On the godly purpose of different denominations, let me cite the work of Fr. Peter Hocken, one of the great scholars of the Catholic Charismatic renewal, and a person zealous for both unity among Christians as well as reconciliation with the Jewish people. Hocken believed that new denominations often carry with them special graces and insights that are often influential in other sections of Christendom. For instance, the church has been enriched by the Methodists’ understanding and zeal for personal holiness of all disciples, as it has by the Pentecostals’ recovery of the word gifts. Having denominations and churches that are free to express, develop and test out their insights and yet not be shut down by a traditionalist bishop or an Inquisitor, has been critical in the growth and expansion of Christianity in the Twentieth and Twenty-first centuries.[5]
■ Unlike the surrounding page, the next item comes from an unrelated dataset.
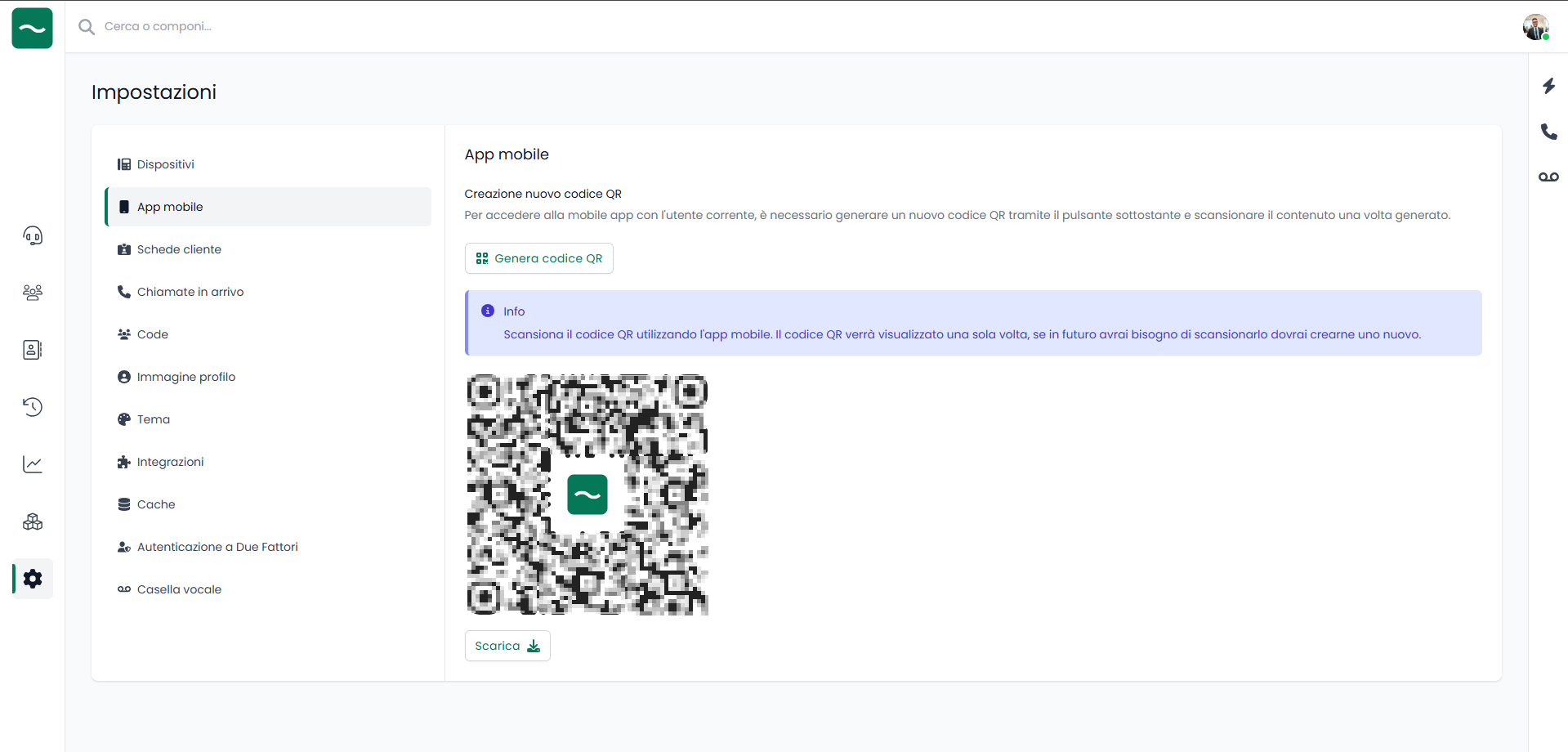Click the user avatar profile picture
Image resolution: width=1568 pixels, height=752 pixels.
[1535, 27]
This brings us back to Luther.  As an ex-Catholic and now Anglican, I am profoundly grateful for Luther’s insight about justification by faith. I am grateful for his establishment of the Lutheran denomination, which stressed the importance of the Word for every believer. Lastly, I am grateful for the unintended consequence of him nailing the 95 Theses up on the door, sparking the multitude of Protestant (and Pentecostal) denominations.

 

 

[1] This chapter appeared as an article in Pneuma Review as “An Appreciation of Martin Luther,” ( Oct. 31, 2017).

 

[2] The tragic story of the Coptic vs. Western Church fight is splendidly told in Philip Jenkins’, Jesus Wars (New York; Harper Collins, 2010).
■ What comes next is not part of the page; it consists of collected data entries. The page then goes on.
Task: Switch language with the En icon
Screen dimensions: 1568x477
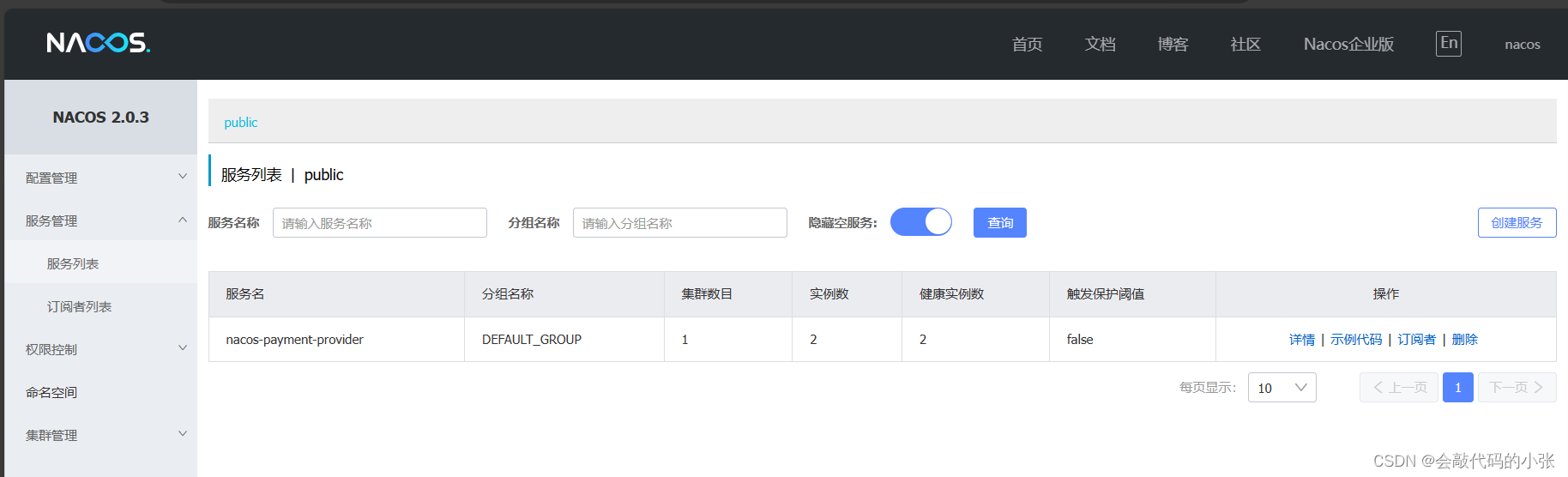Action: point(1449,44)
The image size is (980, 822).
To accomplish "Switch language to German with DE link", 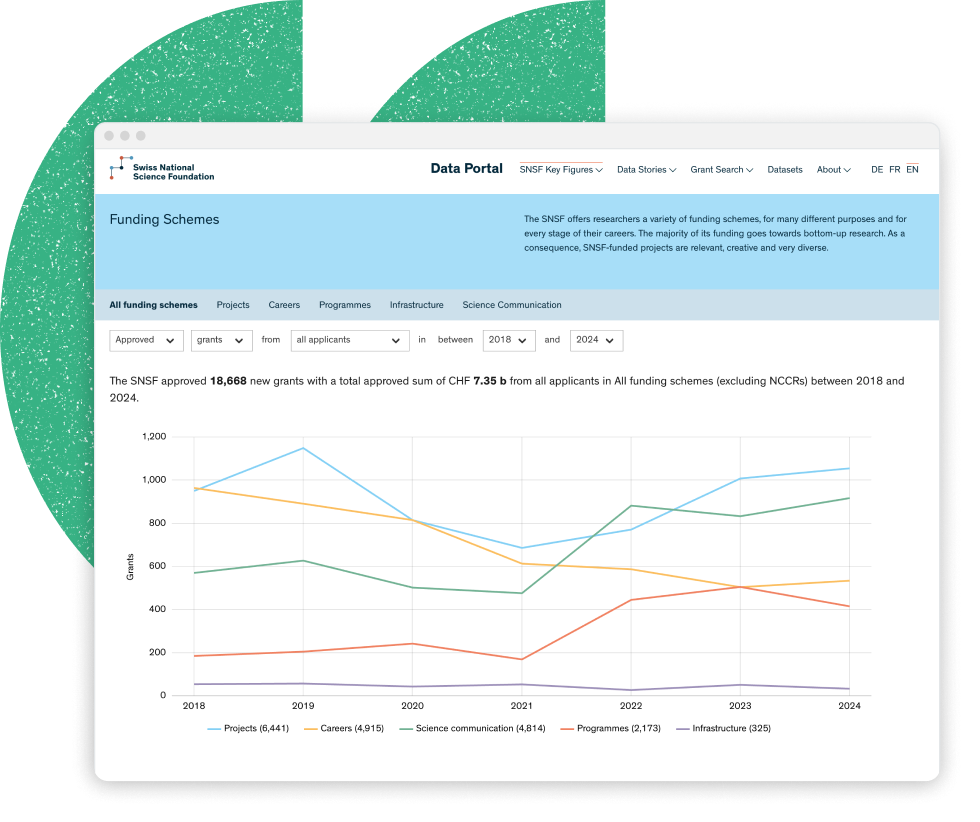I will tap(877, 170).
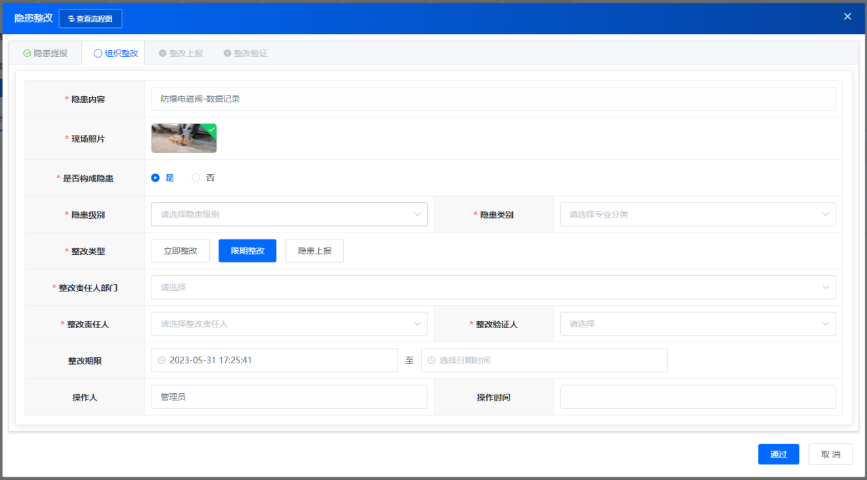
Task: Select the 是 radio option
Action: click(x=156, y=178)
[3] See the Vatican (papal) document: “Joint Declaration of the Doctrine of Justification,”  at the Vatican website:  http://www.vatican.va/roman_curia/pontifical_councils/chrstuni/documents/rc_pc_chrstuni_doc_31101999_cath-luth-joint-declaration_en.html

 

 

[4] On the specifics of Augustine’s views on heresy and its punishment see: Charles J. Scalise, “Exegetical Warrants of Religious Persecution: Augustine vs. the Donatists,” Review and Expositor, 93 #4 (Fall 1996) 497-506. https://journals.sagepub.com/doi/abs/10.1177/003463739609300405

 

[5] Peter Hocken, The Glory and the Shame: Reflections on the 20th-Century Outpouring of the Holy Spirit (Gilford: Eagle, 1994). See my review of The Glory and the Shame here: http://pneumareview.com/peter-hocken-the-glory-and-the-shame/]

 

William DeArteaga

William L. De Arteaga, Ph.D., is known internationally as a Christian historian and expert on revivals and the rebirth and renewal of the Christian healing movement. His major works include, Quenching the Spirit (Creation House, 1992, 1996), Forgotten Power: The Significance of the Lord’s Supper in Revival (Zondervan, 2002), and Agnes Sanford and Her Companions: The Assault on Cessationism and the Coming of the Charismatic Renewal (Wipf & Stock, 2015). Bill pastored two Hispanic Anglican congregations in the Marietta, Georgia area, and is semi-retired. He and his wife Carolyn continue in their healing, teaching and writing ministries. He is the state chaplain of the Order of St. Luke, encouraging the ministry of healing in all Christian denominations.